God's Time
This story will take far longer to tell than the events it recounts, still – it’s worth telling. It was a hectic morning, one of those days when one hopes to get more done than time and logistics will allow. The client’s cancellation would give me a chance to dash over the hill to fit in the much needed errand and that might actually give me a little time amid a far too crowded schedule to take a breath.
It was my fault. I knew it. It was I who far too often stuffed my mornings with visions of getting things done. The crowd of errands jostled for priority in my head. I laid them out in my mind and assembled them like a tag team to flow together so I could check each off - circling the city while moving down the list.
Imagining a flawless sweep of success, I had already congratulated myself that morning. Then the phone rang and my plans tumbled in on themselves like a towering pile of packages. A morning client had canceled. Suddenly a tiny space opened. Time to reconfigure and make a dash.
The ancient, much feared rule of rushing decrees that the shortest distance between any two points on a clear and spotless weekday is almost always under construction. I should have known. When the orange safety cones appeared funneling us into a single lane, I swore. Great! At this rate I’d not only not make it to the errand on time, I’d be late and the whole day would be thrown off. I’d never get things back on track. I chaffed at the forced delay. Damn it! I squirmed and I huffed and I snarled. And then,.. thinking about the absurdity of my annoyance, I smiled. Finally I laughed right out loud. There I was sitting completely trapped in traffic, all my self-important visions of running the universe curtailed by a simple path of silly orange plastic. I shook my head and chuckled. “Okay, God, I get it: You’re in charge.”

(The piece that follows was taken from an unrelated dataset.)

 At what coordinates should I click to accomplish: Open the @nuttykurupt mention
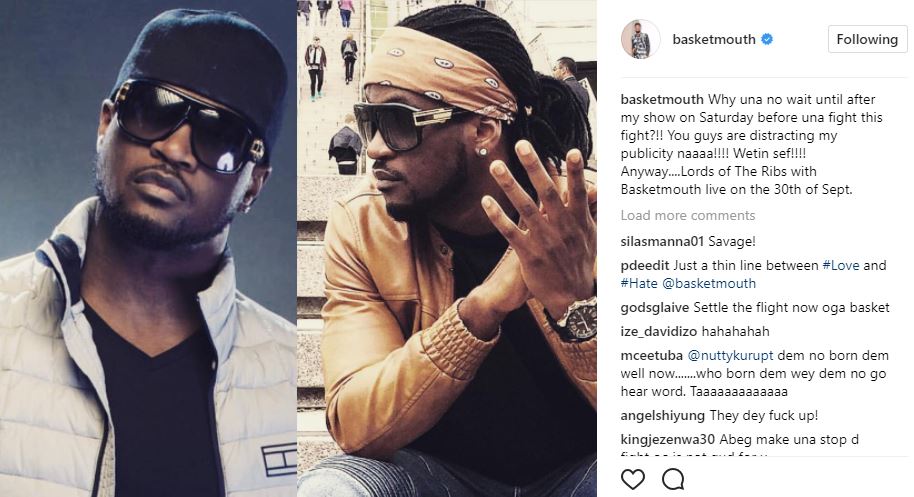tap(730, 355)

The cones eventually cleared. I finally reached the intersection. The signal was about to turn. Here was my chance to punch it and sail through on the yellow light. Get back up to speed and onto my day! But I’d already learned the lesson. Instead, still chuckling at myself, I looked and decided to settle down peacefully and wait just where I was.
The pickup truck carrying his heavy load of metal pipes and wooden beams approached the same street, crossing from my right at exactly the same moment. He was minding his own business and still a full car-length from the intersection when he hit his brakes to slow for the light. The sky before me suddenly exploded with missiles of pipe and timbers sailing off the roof of his cab. They shot over the truck’s cabin and arched through the air crashing into the space where I was headed. The driver, his mouth still open, turned in slow motion towards me. We stared at each other in shared disbelief,.. stunned with the awareness of the tragedy that should have been there. He blinked. I did as well. We each looked over our hoods at the spot in front of us where I would have been. It was now a war zone of twisted metal and splintered timber.
The light turned green. The car behind me honked. I took a breath.
“Thank you, God.”
I slowly pulled out into the street and carefully make my way around the field of debris.
My list was gone. The day re-ordered. The most precious event of the day: the tragedy that didn’t happen. “Thank you, God.” I said, grateful to be right where I was - traveling on God’s Time and making it mine.